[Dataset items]
============================================================
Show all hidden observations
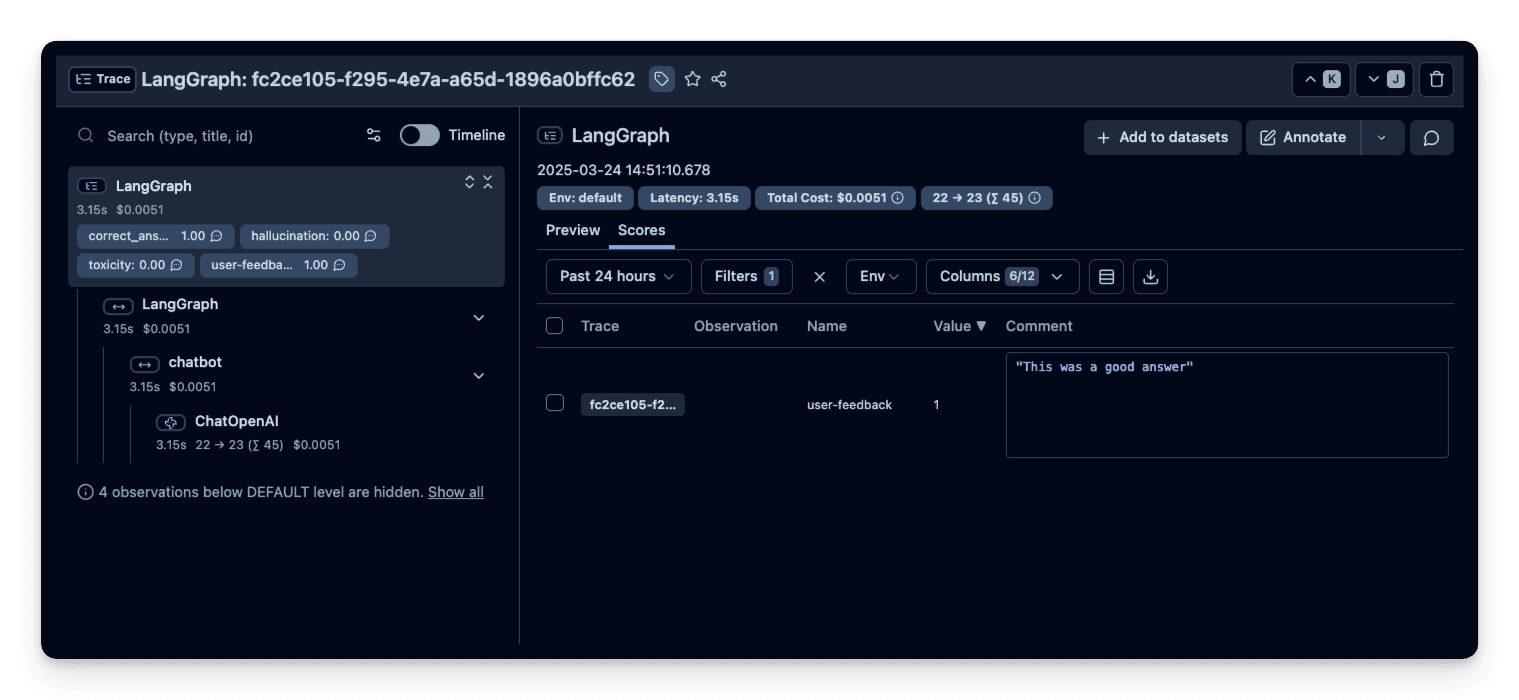The width and height of the screenshot is (1519, 700). (x=455, y=491)
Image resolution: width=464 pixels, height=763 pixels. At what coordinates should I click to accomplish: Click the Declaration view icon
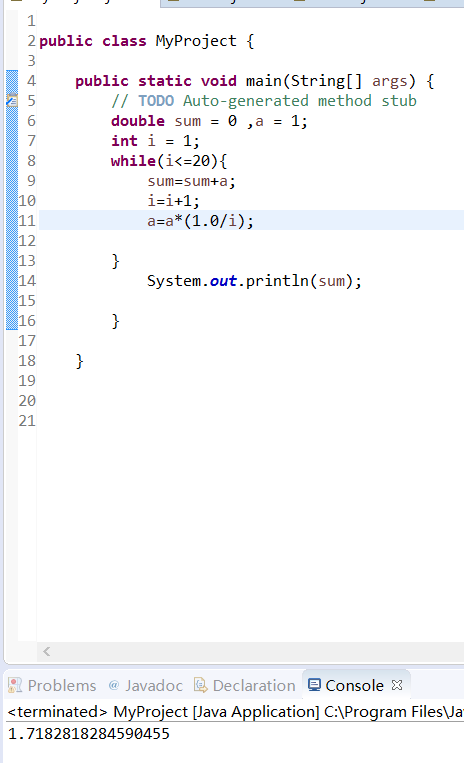(x=200, y=685)
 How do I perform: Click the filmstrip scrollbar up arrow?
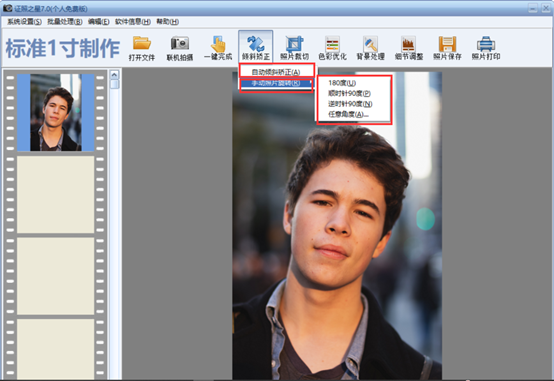(x=114, y=75)
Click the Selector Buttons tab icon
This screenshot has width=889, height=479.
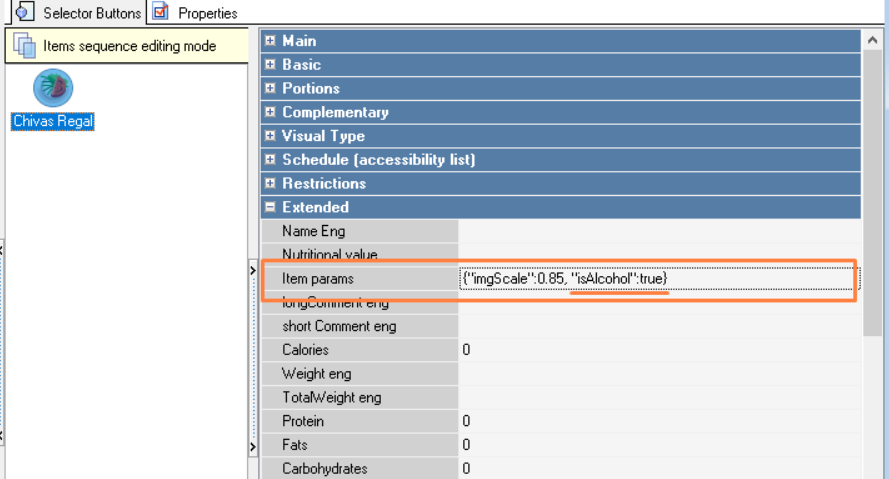tap(25, 12)
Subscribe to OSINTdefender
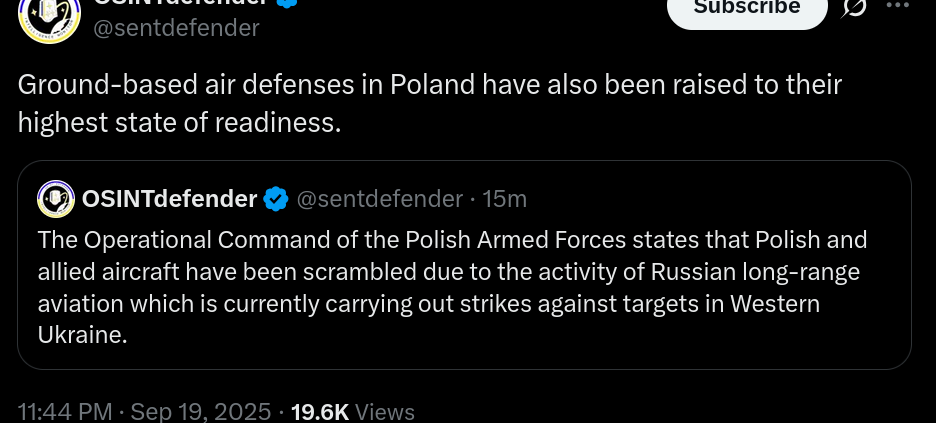 (747, 10)
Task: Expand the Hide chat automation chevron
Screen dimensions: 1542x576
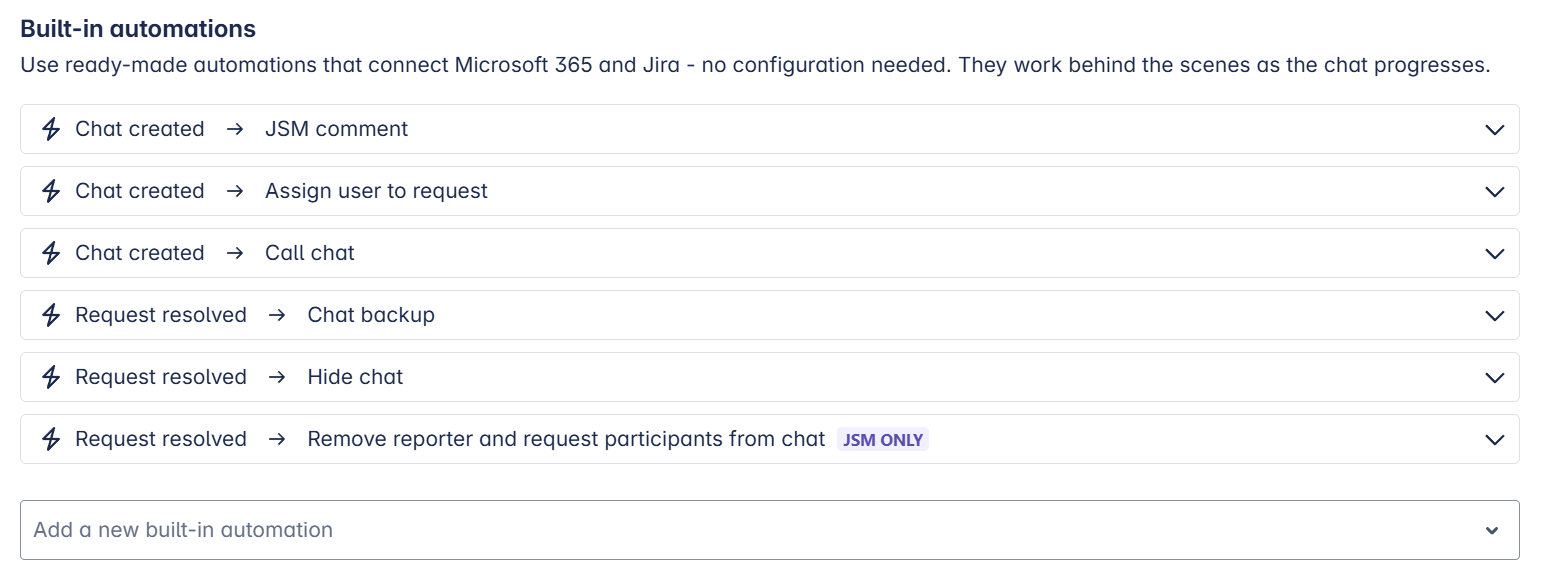Action: click(x=1495, y=377)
============================================================
▸ Exercise requirements
Copy every line of the data above word for word, leaving out the pictures.

▸ Response to the task
Show all hidden observations
The width and height of the screenshot is (1519, 700). (x=455, y=491)
Image resolution: width=464 pixels, height=763 pixels. At what coordinates should I click to accomplish: Click the Declaration view icon
(x=200, y=685)
 How do I perform: Click the filmstrip scrollbar up arrow?
(x=114, y=75)
Click the Selector Buttons tab icon
This screenshot has width=889, height=479.
tap(25, 12)
Subscribe to OSINTdefender
 (747, 10)
Task: Expand the Hide chat automation chevron
Screen dimensions: 1542x576
Action: click(x=1495, y=377)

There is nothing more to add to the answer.